“Fading?” asked Sparrow.
He stopped and looked around at them, realizing something. They were all barefoot, in constant contact with the metal. He said, “You know how it works, don’t you? How it’s the mesarthium that makes you blue, and gives you your power, too?”
In fact, they didn’t know. The metal had always been there, and they had always been blue. They hadn’t guessed the one was a consequence of the other, and the notion was at once obvious and staggering. How had they never realized? Lazlo explained it as well as he was able, from what he knew of himself: As a baby, he had been gray. “Gray as rain,” a monk had said, thinking he was dying.
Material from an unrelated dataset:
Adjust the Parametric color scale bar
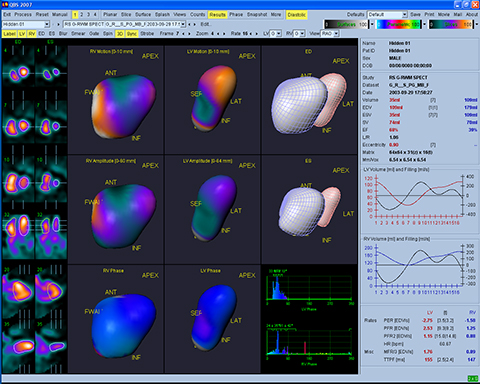click(398, 24)
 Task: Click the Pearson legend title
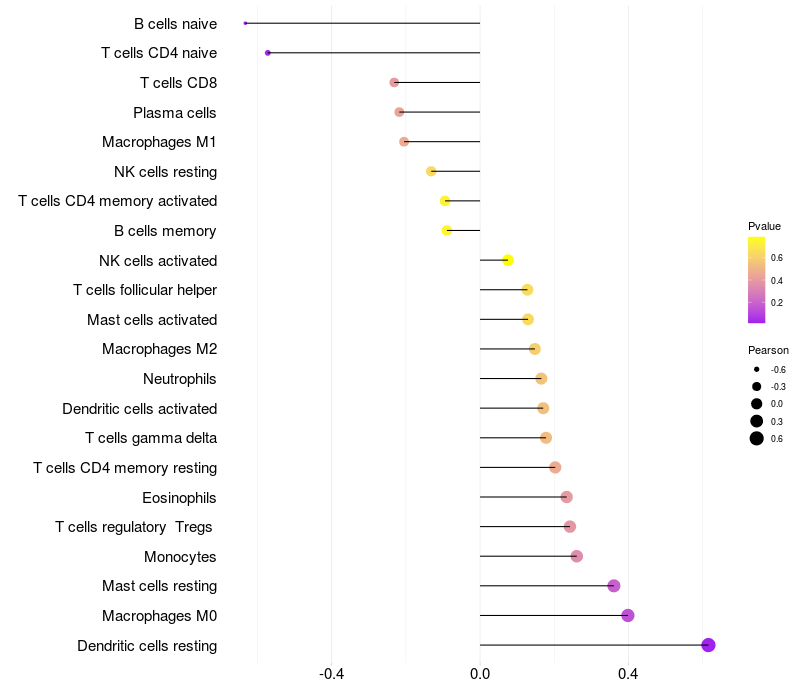tap(768, 350)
But the color had faded long ago, and he hadn’t thought anything of it until last night, when he pressed his hands to the anchor and turned first gray, then blue.
“Do you mean to say,” Sparrow asked intently, “that if we were to stop touching it, we would become human?”
Ruby straightened up. “We could be human?” she asked. “We could live as humans? In the world?”
“I suppose you could, if that’s what you wanted.”
Sarai asked softly, “Would you want that?”
No one answered. It was too big a question. They’d all daydreamed about it, Sarai too. They’d looked at their reflections and pictured themselves brown, wearing human clothes, doing human things. Above all, they’d imagined meeting new people who didn’t look at them the way the ghosts did, with loathing that pierced their souls.
“You’d lose your gifts,” Lazlo pointed out.
“But they’d come back if we touched mesarthium again? Yours did,” said Sparrow.
“I guess so.”
It was a lot to take in. They made Minya a new bed on the floor, with a pillow under her head and a folded blanket under her body, leaving her legs and hands in contact with mesarthium. After some discussion, they made a kind of gruel by watering down the mashed kimril, and Sarai spooned dribbles of it between Minya’s lips while Lazlo held her semi-upright. The realities of caring for someone unconscious began to sink in, and it was all the clearer to Sarai that this was a short-term solution.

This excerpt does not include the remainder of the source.